He heard her fall into sobbing on the other end of the line. His heart sank so for her. "Doctor… We'll find him. I'm sure he's fine. He had George with him, hmm?" he asked.

With every ounce of courage she had, Julia forced herself to stand up taller, to sniffle back the tears. Nodding, she answered, "Yes. Yes, of course, Inspector. Thank you." Her mind taunted though, "He had had Jackson with him when he was almost killed on the meat-hook… it turned out that not being alone guaranteed little, at least with the extremely ruthless and powerful forces William was dealing with now."

) (

Soon after her call to the Inspector, Isaac came. He listened compassionately as she told him everything, that William had gone undercover and was missing, that he had deceived her about his plans to stay with an old lover in Winnipeg, and that the woman had called and said he had never arrived. Acting both as her doctor and as her friend, he gave her a draft and told her to take another if she became this upset again. Dr. Tash reasoned that the chances of the drugs in the draft hurting the baby were less than the chances that Julia's wrenching and sobbing so severely would harm the baby. And then he told her that there was still every chance that William was alive, for the man was highly skilled at his work, and that he would probably be coming home soon, and not to give up hope until she knew for sure otherwise – and maybe when William gets here, he can explain about this planned stay with his former lover. He reminded her to see that it may not be as bad as she feared it was. He left her in Eloise's capable hands, instructing the woman to only leave her alone overnight if Julia had managed to remain as calm as she was right now.

) (

Somehow, Julia had managed to fall asleep again after the first nightmare, after she had dreamt that Ettie Weston had brought her William's hat, telling her that the homburg was all that was left of him after he had disappeared, after he had stepped up onto a train, and it had chugged around the bend out of Miss Weston's sight, and then even the smoke had disappeared, and then Ettie knew, and Julia knew too, that William was gone, gone forever. She had woken up from her own sobbing, and it had taken her quite some time to stop crying, but she must have fallen back asleep. She knew she had eventually done so because she woke up in the middle of the night, once more, startling from a dream in which she had been in the process of losing her mind, fighting tooth and nail to survive the torment of seeing that William had disappeared right before her very eyes. This dream was different though, she thought, feeling the gurgling of anger in her belly, for in this one he had been leaving her – to go to Ettie.
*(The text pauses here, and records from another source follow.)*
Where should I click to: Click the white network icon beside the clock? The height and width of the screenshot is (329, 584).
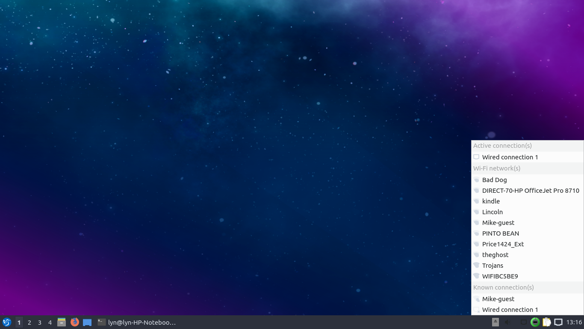(558, 322)
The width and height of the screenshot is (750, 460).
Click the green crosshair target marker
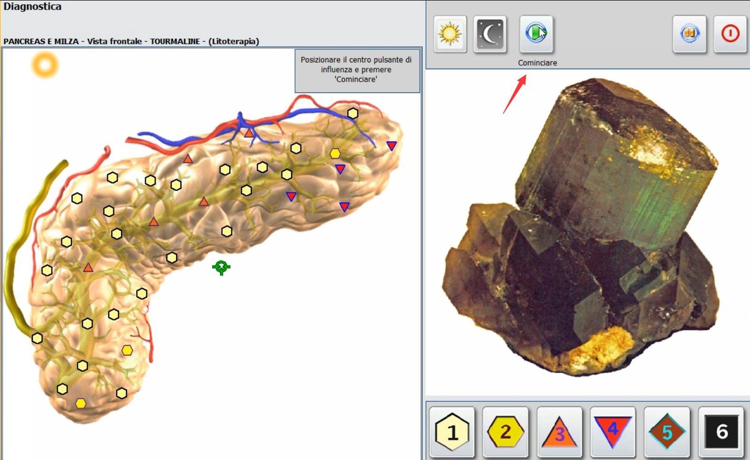click(x=221, y=267)
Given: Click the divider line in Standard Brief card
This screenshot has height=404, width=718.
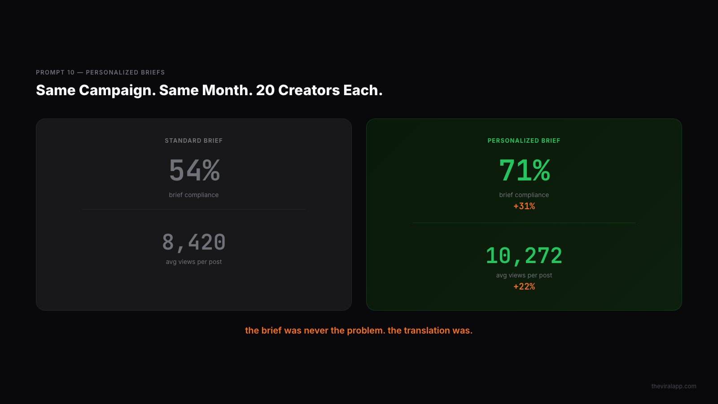Looking at the screenshot, I should [194, 209].
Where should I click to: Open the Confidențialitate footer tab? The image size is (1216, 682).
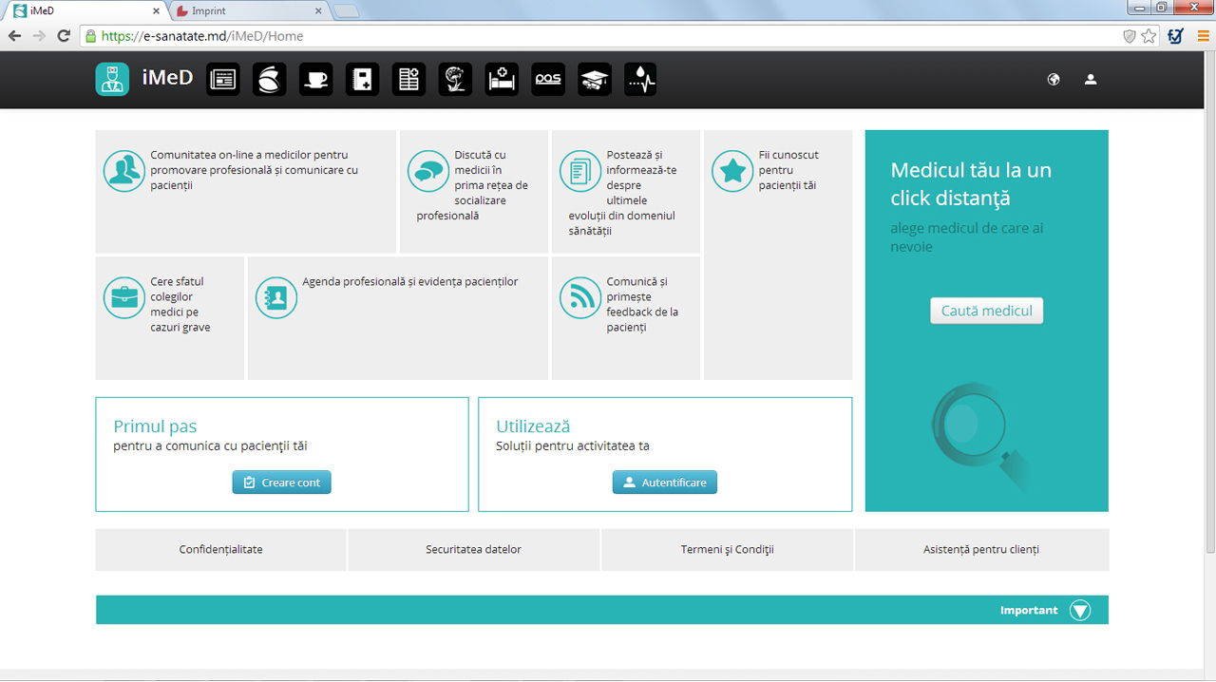coord(221,550)
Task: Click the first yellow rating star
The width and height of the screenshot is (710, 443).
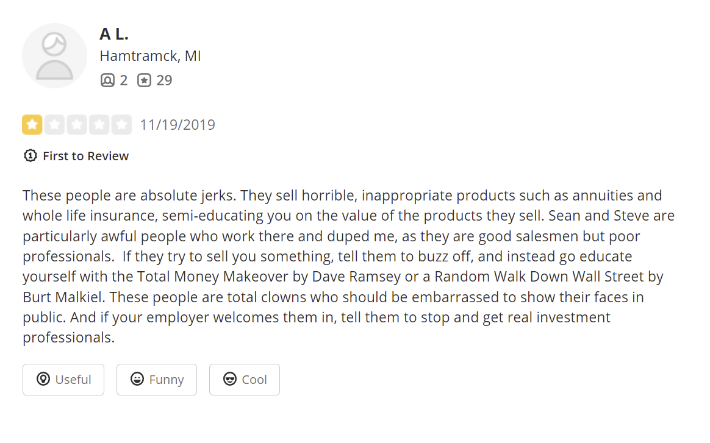Action: coord(32,125)
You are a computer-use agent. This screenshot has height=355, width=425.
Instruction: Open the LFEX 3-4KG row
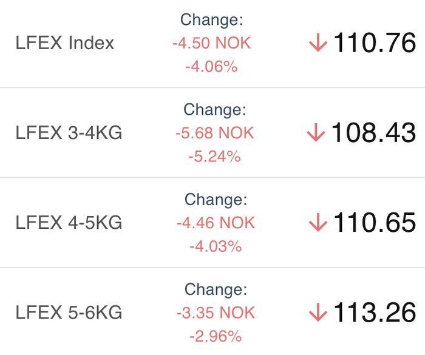(x=213, y=132)
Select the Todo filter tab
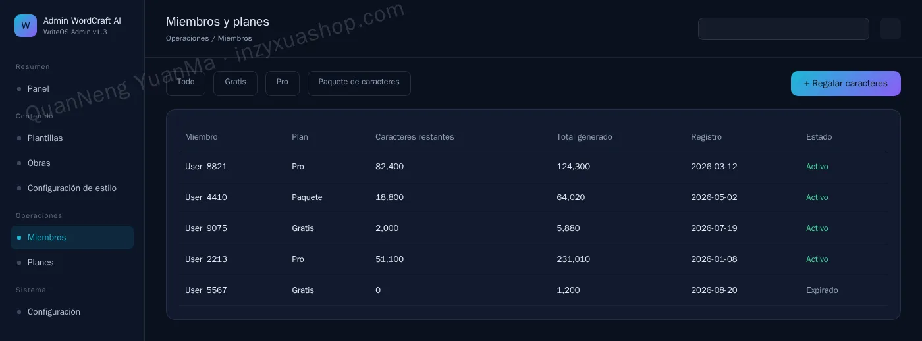This screenshot has height=341, width=922. click(186, 84)
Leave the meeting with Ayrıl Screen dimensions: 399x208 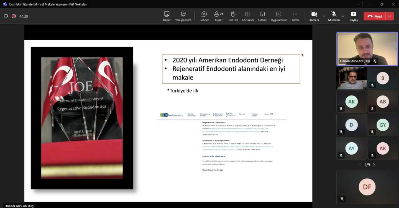tap(375, 16)
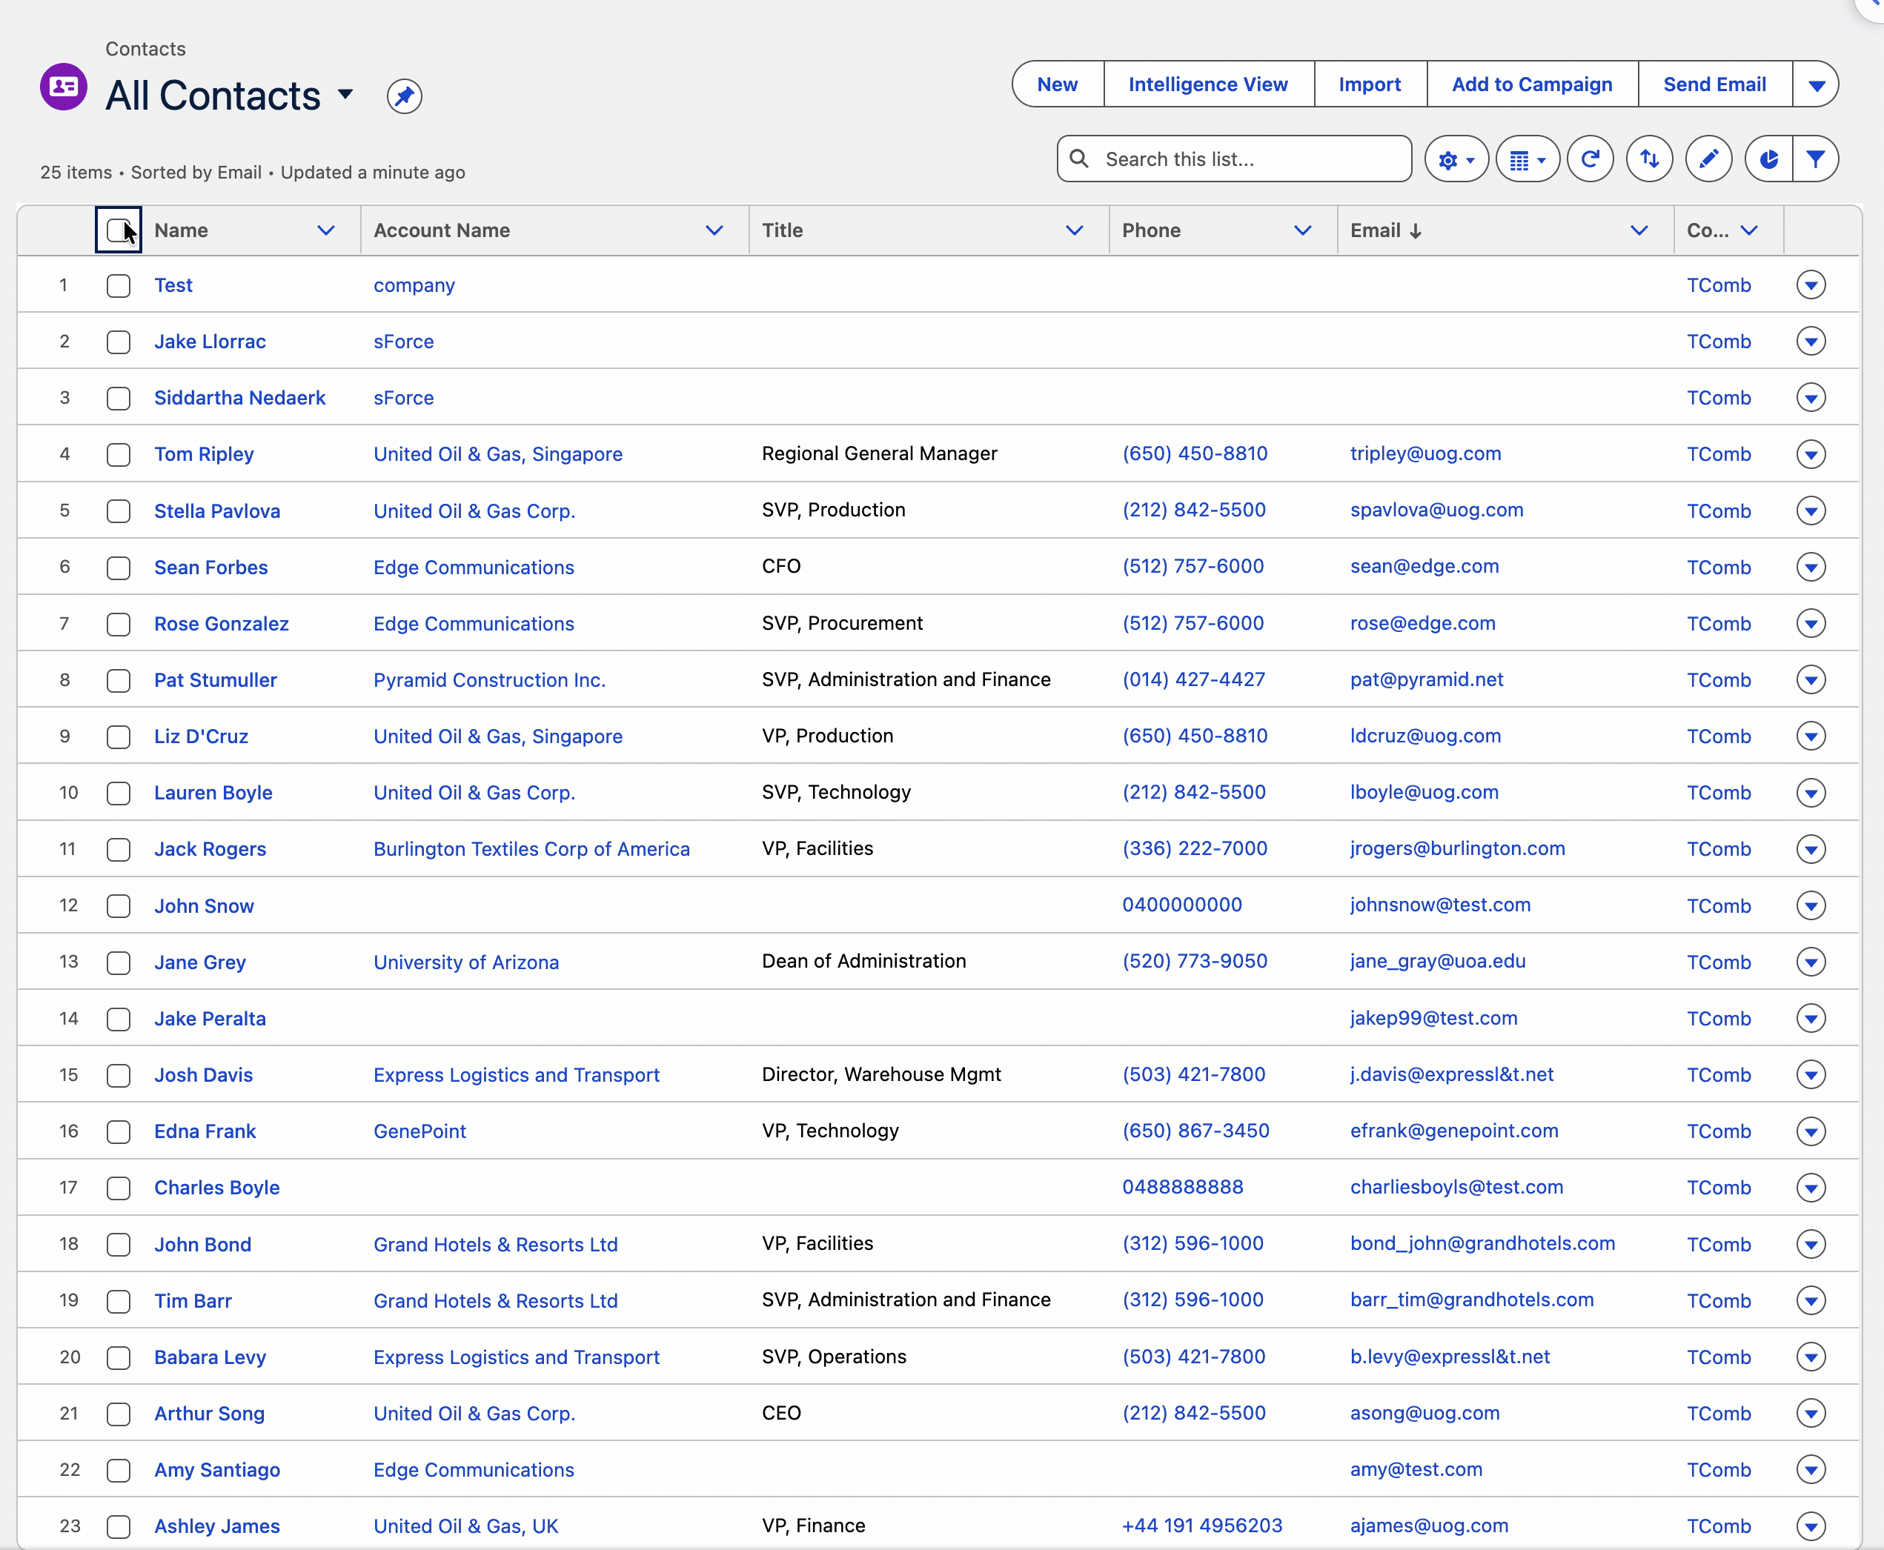Screen dimensions: 1884x1550
Task: Open the Edge Communications account for Rose Gonzalez
Action: [473, 624]
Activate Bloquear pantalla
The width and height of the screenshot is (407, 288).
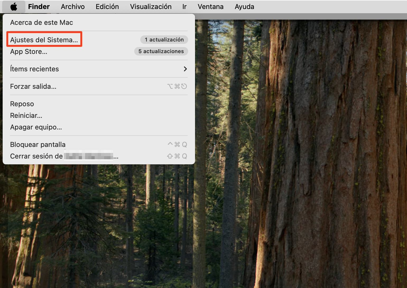(x=38, y=145)
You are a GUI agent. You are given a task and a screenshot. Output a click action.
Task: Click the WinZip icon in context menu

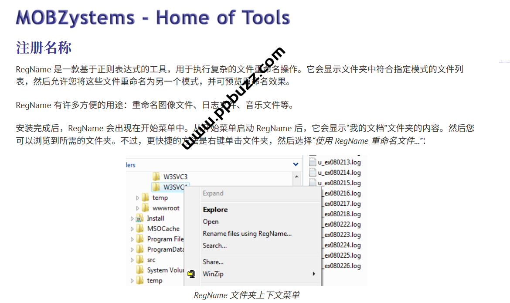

Julia felt the rage burst inside of her. She smacked the bed in the darkness, making contact with the spot where he would have been, if he were home, gritting her teeth so hard that a thought passed by warning her that she might chip a tooth. In a fit, she rolled over, faced away from his side of the bed, not wanting to think about him anymore.

Then she felt it, metallic and cold at fist. She had forgotten that she had it on – the locket. It was sandwiched between her breasts. A memory, a beautiful memory, of William snuggling up behind her, slipping his arm around her, his fingers squeezing between her breasts as his breath rattled her ear, and he took hold of the locket, and she felt him hard and wanting her against her buttocks… And oh my God she missed him so… And the tears started to form again… But then, like that rare occurrence when lightning hits before the storm has yet arrived…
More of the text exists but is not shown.